Stimmen, Lachen dringen an mein Ohr. Ich drehe mich um. Unten im klaren Wasser des Teiches planschen zwei Jungen. Ich freue mich, weil es außer mir noch mehr Menschen gibt, die ein Verbot nicht akzeptieren können. Das Spielen in den Trümmern damals, als ich ein Kind war, war natürlich auch verboten, aber es gibt Verbote, an die man sich einfach nicht halten kann.

Mit dem Messer in der Hand bewege ich mich achtsam. Die Sonne brennt, die Kinder lachen, die Grillen zirpen, in mir öffnet sich etwas und wird ganz weit. Als das Beifußbündel dick genug ist, binde ich es mit Bast zusammen und bringe es zum Durchgang in der Hecke.

Dann gehe ich zurück ins Innere der Grube, bedächtig, um alles zu sehen: Königskerze, Rotklee, Kanadische Goldrute, üppige Polster blühender Dost, in dem Honigbienen summen, gelber Rainfarn.

Die Sprache der Pflanzen

Ich setze mich auf den warmen trockenen Boden und lasse meinen Blick wie fühlende Finger über die blühende Schafgarbe streichen: die kleinen weißen fünfblättrigen Blüten sitzen dicht nebeneinander, darin winzige gelbe Staubgefäße. Die ganz fein gefiederten Blättchen, Augenbraue der Venus wurde die Pflanze auch genannt, der graugrüne Stengel, eine Pflanze des Hochsommers, Medizinpflanze. Schafgarbe ist rar geworden. Sie mag keine gedüngten und gespritzen Böden.

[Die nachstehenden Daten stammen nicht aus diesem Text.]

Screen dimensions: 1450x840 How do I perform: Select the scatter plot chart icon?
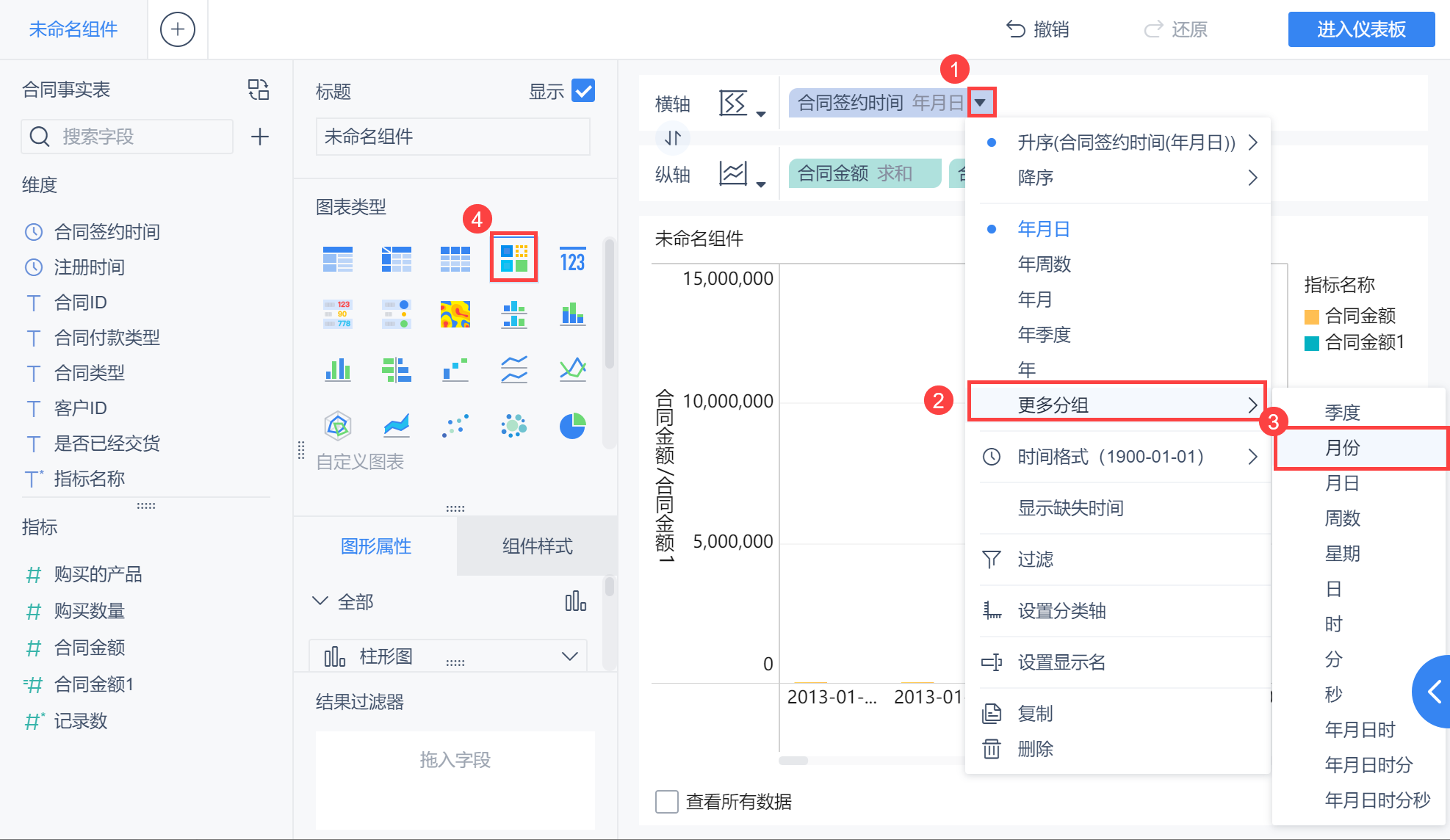pos(455,426)
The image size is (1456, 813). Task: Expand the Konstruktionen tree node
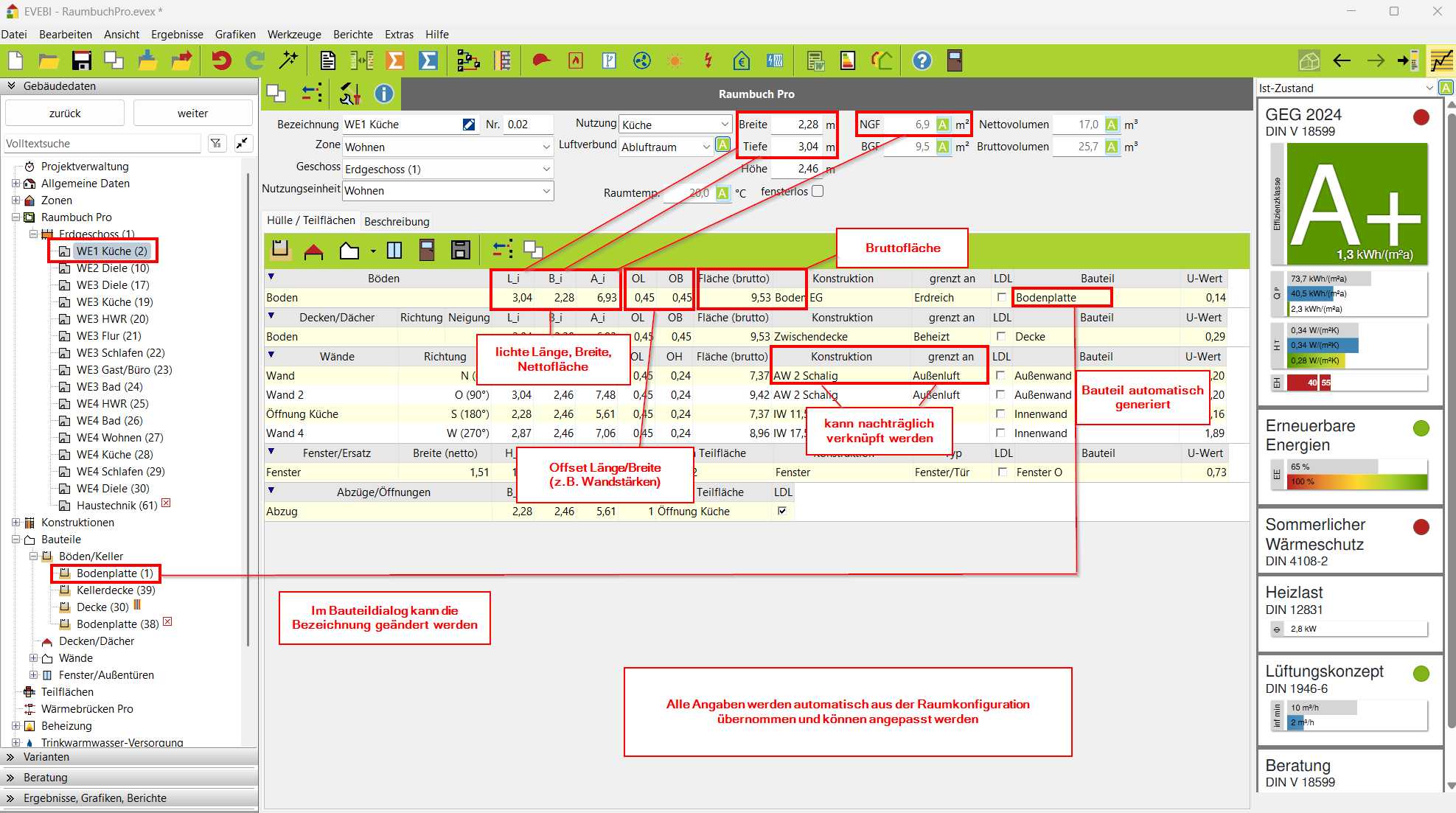[x=15, y=523]
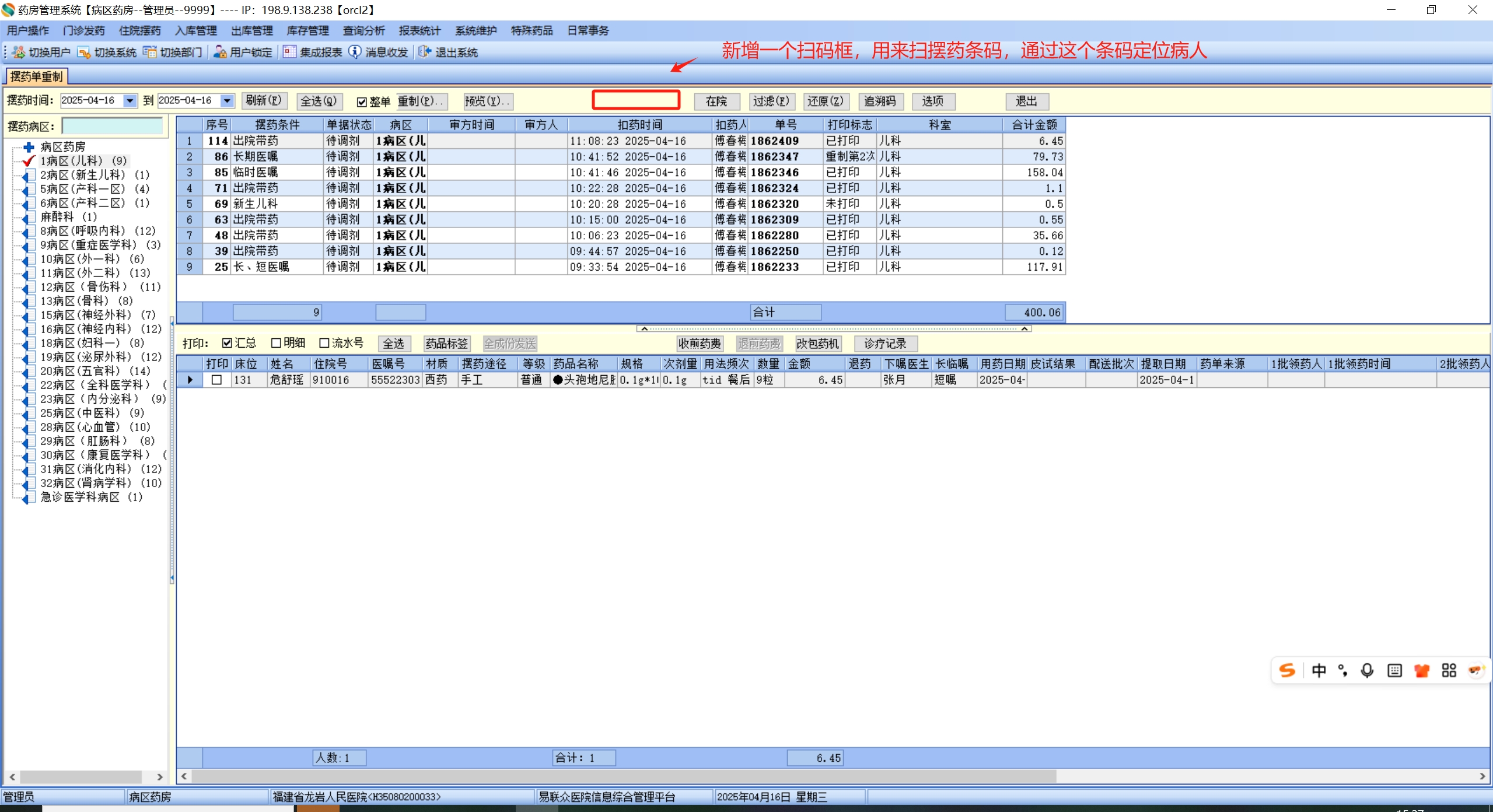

Während ich die Pflanze ansehe, in den Ohren das Zirpen der Grillen, das Singen der Vögel, die entfernten Laute der Badenden, sinke ich tief in die Welt der wilden Pflanzenwesen, bin mit ihnen auf Augenhöhe, Teil eines vibrierenden lebendigen Netzes.

Johanniskraut und Erinnerung

Die gelben Blüten des Johanniskrautes lachen mich an. Sie erinnern an kleine Windräder mit ihren asymmetrischen Blütenblättern. Ein üppiges Büschel goldgelber Staubfäden entspringt aus ihrer Mitte. An einer Pflanze befinden sich viele Blüten in allen Altersstufen: Knospen mit schwarzen Längsstrichen, aus denen beim Zerreiben violettroter Saft austritt, weit geöffnete Blüten und grüne Fruchtkapseln

Das Johanniskraut hat mir mein Vater auf einem unserer Spaziergänge gezeigt und es hat mich später ermutigt, als ich mich schwer und düster fühlte.

Der Strauß der Schnitterin

Am späten Nachmittag komme ich mit meinem Strauß aus sieben Pflanzen nach Hause: Artemisia, Johanniskraut, Schafgarbe, Wasserhanf, Brennnessel, Gundermann, Huflattich und dazu kommt Ringelblume aus meinem Garten. Acht Wesenheiten aus dem grünen Volk, denen ich mich besonders verbunden fühle.

Sie werden mit dem Rauch von Beifuß, Wasser und Feuer geweiht. Jetzt hängen sie im Flur und erinnern mich daran, daß sie lange vor mir waren und meine Urahnen sind, daß sie mich nähren und heilen und daß ich im Reich der Fülle lebe – im großen wilden Garten von Mutter Erde.